Stephen Cohen, the SEC’s Associate Director of Enforcement, tied robust compliance programs to enforcement “credits”.
In remarks to compliance and ethics professionals at the annual conference of the Society of Corporate Compliance and Ethics, Cohen said that there is “no doubt in [his] mind that a strong compliance and ethics program not only provides direct economic benefits to your company, but will also allow you to reap significant credit should you ever deal with us or our law enforcement colleagues.”
In a post-financial crisis, post-Dodd-Frank world, Cohen said, “rigorous compliance must be at the forefront of every company’s attention.” He identified several red flags that the staff believes may indicate an inadequate compliance program, including:
failure to take compliance seriously until misconduct is discovered;
failure to have internal controls sufficient for a company’s risks; and
a management team that gives the impression that compliance is not important.
Value of an Effective Compliance Program – an Ounce of Prevention
The enforcement staff gives credit to registrants that demonstrate effective compliance programs and a “genuine commitment to ethical principles,” Cohen said. He suggested, however, that companies should focus on persuading the enforcement staff of the quality and depth of a company’s compliance culture and its record of ethical conduct at the outset of an investigation, rather than discussing compliance programs during settlement negotiations in the context of remediation undertaken after violations occur. Cohen said that staff will give much more credit to registrants that demonstrate that “misconduct is an outlier in a highly ethical and compliance-driven culture rather than a remedial step after investors have suffered losses.”
The November 2012 FCPA Resource Guide provides insight into how the staff views effective compliance programs when faced with violations of securities laws in general. The FCPA Resource Guide emphasizes that the staff will “consider a company’s compliance program as a factor in several aspects of [its] charging decisions.” Among other things, an effective compliance program can mitigate the exposure of a parent company for acts of a subsidiary, and increase the likelihood that a company will get self-policing or self-reporting credit.
Investment Advisor and Investment Company Programs
Cohen said that a recent enforcement action against a portfolio manager charged with misleading his firm’s CCO sends a clear message that “professionals have an obligation to adhere to compliance policies, and that the Commission will not tolerate interference with CCOs who enforce those policies” (see our blog post about this case). Moreover, he said, investment company boards have a vital responsibility to fulfill their oversight role. He cited a recent case against mutual fund directors charged with failing to fulfill their obligations to fair value assets held by a fund. For more information on this case, see our recent client alert.
Cohen said that a new joint compliance initiative of the Division of Enforcement’s Asset Management Unit, the National Exam Program and the Division of Investment Management that coordinates efforts identifies and brings cases against registered investment advisers that lack effective compliance programs and procedures. He said this initiative is timely in light of the recent influx of newly registered private fund advisers, and assured his audience that enforcement actions arising out of this initiative are in the pipeline.

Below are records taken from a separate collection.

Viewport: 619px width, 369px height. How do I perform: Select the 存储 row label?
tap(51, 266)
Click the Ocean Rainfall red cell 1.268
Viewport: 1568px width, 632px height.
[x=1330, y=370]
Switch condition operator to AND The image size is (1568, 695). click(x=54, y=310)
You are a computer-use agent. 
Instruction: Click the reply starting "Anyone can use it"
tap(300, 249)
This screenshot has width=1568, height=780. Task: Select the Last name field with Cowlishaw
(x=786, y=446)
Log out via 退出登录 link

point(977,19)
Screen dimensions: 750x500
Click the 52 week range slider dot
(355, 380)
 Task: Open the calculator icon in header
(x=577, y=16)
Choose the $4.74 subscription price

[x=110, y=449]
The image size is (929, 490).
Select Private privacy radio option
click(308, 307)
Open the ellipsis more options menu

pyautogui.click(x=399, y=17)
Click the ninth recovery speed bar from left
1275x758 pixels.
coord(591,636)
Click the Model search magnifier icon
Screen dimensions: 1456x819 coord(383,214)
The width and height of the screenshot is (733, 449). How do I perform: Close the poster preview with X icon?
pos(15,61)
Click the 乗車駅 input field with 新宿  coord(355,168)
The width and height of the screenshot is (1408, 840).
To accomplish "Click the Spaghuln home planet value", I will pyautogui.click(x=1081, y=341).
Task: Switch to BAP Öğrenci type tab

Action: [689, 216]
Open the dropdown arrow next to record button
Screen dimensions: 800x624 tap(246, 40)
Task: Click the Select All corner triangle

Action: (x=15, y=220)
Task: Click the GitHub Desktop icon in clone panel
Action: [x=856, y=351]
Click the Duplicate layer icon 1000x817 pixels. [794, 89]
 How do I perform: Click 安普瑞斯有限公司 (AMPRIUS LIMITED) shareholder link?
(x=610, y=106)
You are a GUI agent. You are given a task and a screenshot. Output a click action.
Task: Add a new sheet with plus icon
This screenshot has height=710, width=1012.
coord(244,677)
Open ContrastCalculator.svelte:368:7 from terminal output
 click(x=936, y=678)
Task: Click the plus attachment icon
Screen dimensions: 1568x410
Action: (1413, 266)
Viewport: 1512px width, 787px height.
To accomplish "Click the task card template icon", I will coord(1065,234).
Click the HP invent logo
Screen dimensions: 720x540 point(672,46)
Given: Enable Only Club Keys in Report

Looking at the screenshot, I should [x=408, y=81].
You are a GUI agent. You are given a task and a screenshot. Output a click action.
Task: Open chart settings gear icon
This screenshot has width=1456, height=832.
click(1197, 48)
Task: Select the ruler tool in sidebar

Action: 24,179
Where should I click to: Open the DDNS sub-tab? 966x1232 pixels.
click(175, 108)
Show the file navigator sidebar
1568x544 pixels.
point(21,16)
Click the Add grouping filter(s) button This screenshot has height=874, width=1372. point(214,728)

Cohen said that “the purpose of the [SEC’s] whistleblower program is to bolster, not supplant, the compliance framework in the private sector.” When a whistleblower reports internally and the company subsequently provides the staff with the fruits of an investigation arising out of that report, Cohen said that the individual whistleblower may be eligible to for an award based on all of the information shared by the company, not just the information originally reported by the individual. As a result, he said, a majority of the whistleblower claims relate to reports first made internally, and this can benefit a company’s overall compliance program.
Hallmarks and Warning Signs
Cohen outlined the warning signs of inadequate programs that compliance and ethics professions should be looking for. Chief among the warning signs were:
pushing the envelope and tolerating close-to-the-line behavior;
an overly technical approach to issues of ethics;
explanations that don’t add up: “highly sophisticated models that can explain away risk but defy common sense shouldn’t be trusted;” and
limiting access of legal and compliance personnel to a company’s senior leadership.
Conversely, Cohen identified several hallmarks of an effective compliance program including:
proper governance and a strong “tone at the top” involving senior management and the board of directors;
a strong ethical culture – not just “can we do this?” but “should we do this?”;
integrating expectations of integrity, compliance and ethics into a firm’s performance management and compensation systems;
ensuring that employees believe that they can raise concerns confidentially and without fear of retaliation, and that such matters will be investigated and resolved with “fair and consistent discipline;” and
keeping pace with developments and leading best practices in the industry, including focusing on emerging areas of risk such as social media and privacy.
The Division of Enforcement, Cohen said, views compliance and ethics professionals as “partners in ensuring that integrity and professionalism are woven into the very fabric of corporate culture.” On the surface, this sentiment may sound reassuring, but CCOs should keep in mind that they are gatekeepers and that they – and other gatekeepers – may be held to a higher standard of conduct. The SEC has not been bashful in bringing enforcement actions against gatekeepers that they believe fail to meet this higher standard.